Following the meeting between Lin and the Cohong on 18 March 1839, at which Lin told them that all European merchants were to hand over the opium in their possession and cease trading in the drug forthwith, Wu Bingjian aka Howqua, the leader of the Cohong passed Lin's orders to the foreign merchants. The merchants subsequently convened a meeting of their Chamber of Commerce on 21 March. To assuage Lin, Lancelot Dent of Dent & Co. agreed to surrender a small quantity of the drug and others followed suit, even though the amounts offered represented only a tiny fraction of the foreign merchants' total stock, which was worth millions of pounds. A dissatisfied Lin invited the top foreign merchants including Dent to his residence for interview which Dent accepted provided he received a guarantee of safe conduct.

Charles Elliot then ordered all British ships in Canton to head for the safety of Hong Kong Island before he himself arrived at the foreign factories on 24 March, 1839, three days after the expiry of Lin's deadline. After raising the Union Jack, the British superintendent of trade announced that all foreign merchants were henceforth under the protection of the British government. Chinese soldiers then sealed off access to the factory area and began a campaign to intimidate the foreign residents trapped inside. Elliot read out a petition stating that all opium was to be handed over, promising compensation from the British government for the costs of the merchandise, with a deadline of six pm on 27 March. By nightfall, British traders had agreed to surrender around 20,000 chests of opium (approximately 1,300 long tons (1,321 t)) with a value of £2,000,000.
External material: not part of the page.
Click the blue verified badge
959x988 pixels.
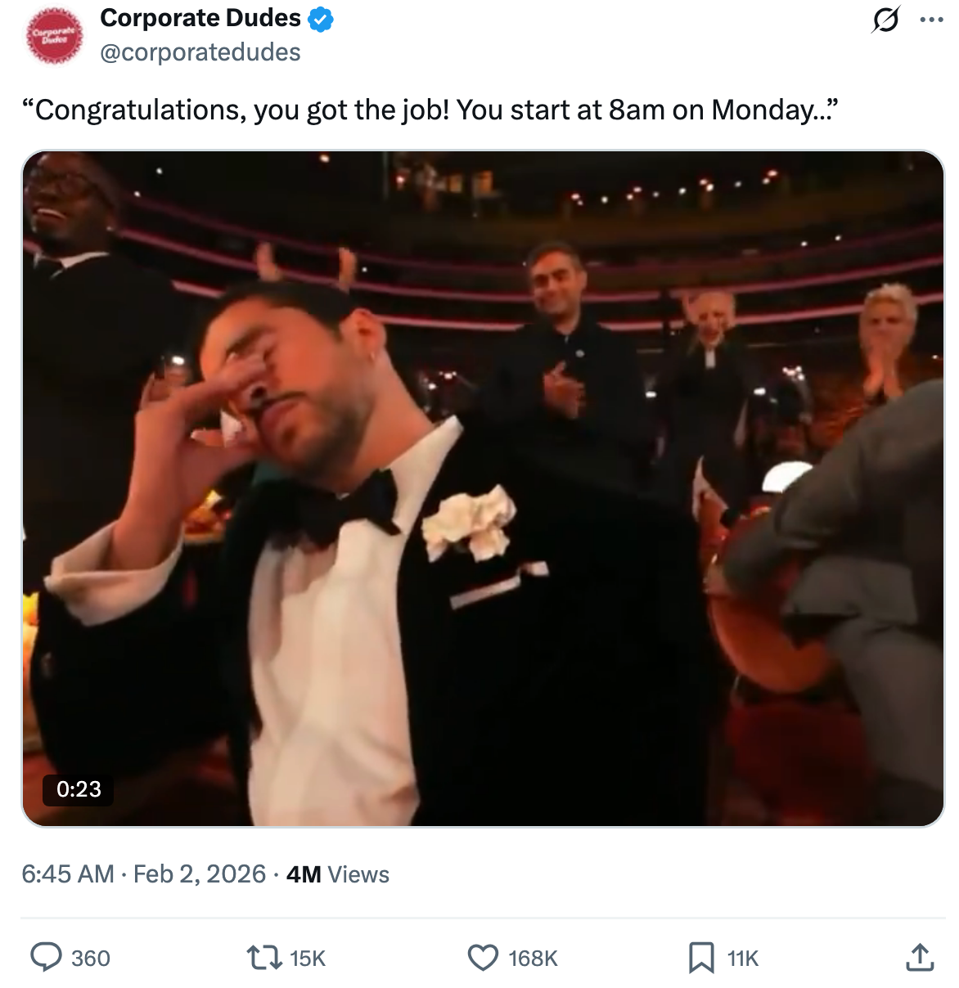point(320,20)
By 21 May 1839, 20,283 chests had been unloaded at Chuanbi. On 24 May, all foreign merchants previously involved in the opium trade received orders from Lin to leave China forever. They departed in a flotilla under the command of Charles Elliot, who by now had become persona non grata with the British government for his acquiescence to Chinese demands. Lin then set about destroying the seized opium. The work commenced on 3 June 1839 and took a total of 23 days.

Once the opium had been destroyed, Elliot promised the merchants compensation for their losses from the British government. However, the country's parliament had never agreed to such an offer, and instead thought that it was the Chinese government's responsibility to pay reparations to the merchants. Frustrated that any repayment for the destroyed opium seemed unlikely, the merchants turned to William Jardine, who had left Canton just prior to Lin's arrival. Jardine believed that open warfare was the only way to force compensation from the Qing authorities and in London he began a campaign to sway the British government, meeting with Foreign Secretary Lord Palmerston in October 1839. In the spring of 1840, an expeditionary force of sixteen warships and 31 other ships left India for China, which would become involved in multiple Sino-British battles in the First Opium War that followed.